Menindaklanjuti perkembangan dan atensi masyarakat terkait KoinP2P, OJK telah melakukan berbagai langkah, antara lain:
1. Memanggil pengurus dan pemegang saham KoinP2P untuk meminta komitmen penyelesaian permasalahan, khususnya terkait kewajiban kepada lender;
2. Melakukan pemeriksaan langsung dan evaluasi menyeluruh terhadap
operasional, infrastruktur, tata kelola, serta business model KoinP2P, termasuk menginstruksikan langkah-langkah perbaikan yang diperlukan;
3. Melakukan pemeriksaan khusus/audit investigatif sesuai ketentuan yang berlaku;
4. Melakukan monitoring secara ketat terhadap upaya penyelesaian kewajiban kepada lender, penyelesaian pembiayaan bermasalah, dan langkah-langkah perbaikan fundamental lainnya guna menjaga keberlangsungan kegiatan usaha dan pelayanan kepada masyarakat;
5. Melakukan langkah penegakan kepatuhan dan sanksi administratif terhadap pihak-pihak yang terbukti melakukan pelanggaran dan/atau tidak memenuhi komitmen, termasuk penilaian kembali terhadap pihak utama sesuai ketentuan yang berlaku; dan
6. Mendorong asosiasi untuk mengambil langkah-langkah yang diperlukan guna menjaga industri Pindar tetap sehat dan berkontribusi terhadap pembiayaan masyarakat, khususnya UMKM.
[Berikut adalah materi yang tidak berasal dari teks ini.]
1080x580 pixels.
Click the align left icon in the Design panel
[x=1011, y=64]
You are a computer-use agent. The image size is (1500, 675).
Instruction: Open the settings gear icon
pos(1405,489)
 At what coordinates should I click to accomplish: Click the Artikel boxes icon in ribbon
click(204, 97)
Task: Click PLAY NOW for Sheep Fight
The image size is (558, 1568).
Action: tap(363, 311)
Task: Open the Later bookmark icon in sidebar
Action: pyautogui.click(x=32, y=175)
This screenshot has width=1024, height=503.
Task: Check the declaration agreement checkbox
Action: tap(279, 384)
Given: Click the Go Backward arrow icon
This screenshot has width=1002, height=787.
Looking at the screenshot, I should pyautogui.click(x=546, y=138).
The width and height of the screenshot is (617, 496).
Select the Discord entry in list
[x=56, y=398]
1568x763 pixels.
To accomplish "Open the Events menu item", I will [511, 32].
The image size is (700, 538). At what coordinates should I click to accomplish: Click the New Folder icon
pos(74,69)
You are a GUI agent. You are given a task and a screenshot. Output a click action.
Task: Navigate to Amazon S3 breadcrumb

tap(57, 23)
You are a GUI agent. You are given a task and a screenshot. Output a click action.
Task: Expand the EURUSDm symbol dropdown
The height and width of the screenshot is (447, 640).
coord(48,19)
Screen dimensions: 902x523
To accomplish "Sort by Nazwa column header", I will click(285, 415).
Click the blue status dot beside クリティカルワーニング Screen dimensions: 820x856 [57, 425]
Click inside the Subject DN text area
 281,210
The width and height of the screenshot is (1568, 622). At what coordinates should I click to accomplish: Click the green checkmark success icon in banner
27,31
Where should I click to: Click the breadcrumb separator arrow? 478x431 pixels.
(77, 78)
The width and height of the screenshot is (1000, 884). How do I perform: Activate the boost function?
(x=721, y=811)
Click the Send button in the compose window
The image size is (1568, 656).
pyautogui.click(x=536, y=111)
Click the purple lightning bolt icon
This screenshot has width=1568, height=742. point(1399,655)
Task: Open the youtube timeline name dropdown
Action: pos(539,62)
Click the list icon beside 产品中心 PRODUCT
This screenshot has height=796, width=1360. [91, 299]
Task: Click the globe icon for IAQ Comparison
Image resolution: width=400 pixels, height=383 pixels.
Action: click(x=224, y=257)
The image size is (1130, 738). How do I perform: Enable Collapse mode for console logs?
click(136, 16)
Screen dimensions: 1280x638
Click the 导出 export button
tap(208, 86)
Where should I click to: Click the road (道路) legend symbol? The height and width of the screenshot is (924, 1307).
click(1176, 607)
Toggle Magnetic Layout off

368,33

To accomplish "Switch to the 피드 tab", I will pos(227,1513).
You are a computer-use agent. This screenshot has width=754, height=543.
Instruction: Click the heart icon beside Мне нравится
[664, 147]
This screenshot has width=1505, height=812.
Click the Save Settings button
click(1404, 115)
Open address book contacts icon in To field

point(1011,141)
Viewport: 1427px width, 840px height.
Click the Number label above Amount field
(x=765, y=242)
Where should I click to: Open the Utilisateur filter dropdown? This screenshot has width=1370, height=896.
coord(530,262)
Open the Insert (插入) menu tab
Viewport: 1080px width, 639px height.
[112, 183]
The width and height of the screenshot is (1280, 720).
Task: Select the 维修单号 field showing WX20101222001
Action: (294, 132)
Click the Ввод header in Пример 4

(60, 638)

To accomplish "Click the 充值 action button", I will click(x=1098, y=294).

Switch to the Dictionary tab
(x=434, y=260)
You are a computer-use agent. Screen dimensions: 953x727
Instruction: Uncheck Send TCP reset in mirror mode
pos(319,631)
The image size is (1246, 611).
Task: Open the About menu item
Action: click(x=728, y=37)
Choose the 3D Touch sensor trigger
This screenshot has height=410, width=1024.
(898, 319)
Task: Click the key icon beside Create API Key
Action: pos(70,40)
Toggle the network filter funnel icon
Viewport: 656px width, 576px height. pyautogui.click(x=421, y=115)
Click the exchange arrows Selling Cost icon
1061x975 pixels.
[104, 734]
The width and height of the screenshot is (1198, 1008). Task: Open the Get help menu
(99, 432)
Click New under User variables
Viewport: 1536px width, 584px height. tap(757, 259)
Berbagai Langkah Pengawasan
Selain itu, OJK juga melakukan berbagai langkah pengawasan, penegakan kepatuhan, serta penguatan industri Pindar guna menjaga stabilitas industri dan perlindungan konsumen, antara lain melalui:
1. Penerbitan POJK Nomor 40 Tahun 2024 tentang Layanan Pendanaan Bersama Berbasis Teknologi Informasi guna memperkuat aspek kelembagaan, tata kelola, manajemen risiko, dan perlindungan konsumen;
2. Pengaturan terkait batas maksimum manfaat ekonomi yang dapat dikenakan kepada peminjam;
3. Penguatan pengawasan industri, antara lain melalui:
a. kewajiban pencairan pinjaman hanya ke rekening atas nama peminjam;
b. penguatan proses electronic know your customer (e-KYC) dan credit scoring; c. penguatan fungsi internal control dan pencegahan transaksi fiktif;
d. kewajiban industri Pindar untuk menampilkan disclaimer risiko pada laman web; serta
e. penegakan kepatuhan dan pemberian sanksi administratif secara tegas, termasuk pencabutan izin usaha dan tindak lanjut dugaan tindak pidana bekerja sama dengan Aparat Penegak Hukum.
OJK akan terus memperkuat pengaturan dan pengawasan industri Pindar secara terukur guna mewujudkan industri yang sehat, transparan, efisien, dan berintegritas, sekaligus memberikan perlindungan optimal bagi masyarakat pengguna jasa keuangan.
Melalui langkah-langkah tersebut, industri Pindar diharapkan dapat tumbuhsecara sehat dan akuntabel dalam mendukung pembiayaan masyarakat, khususnya sektor produktif dan UMKM.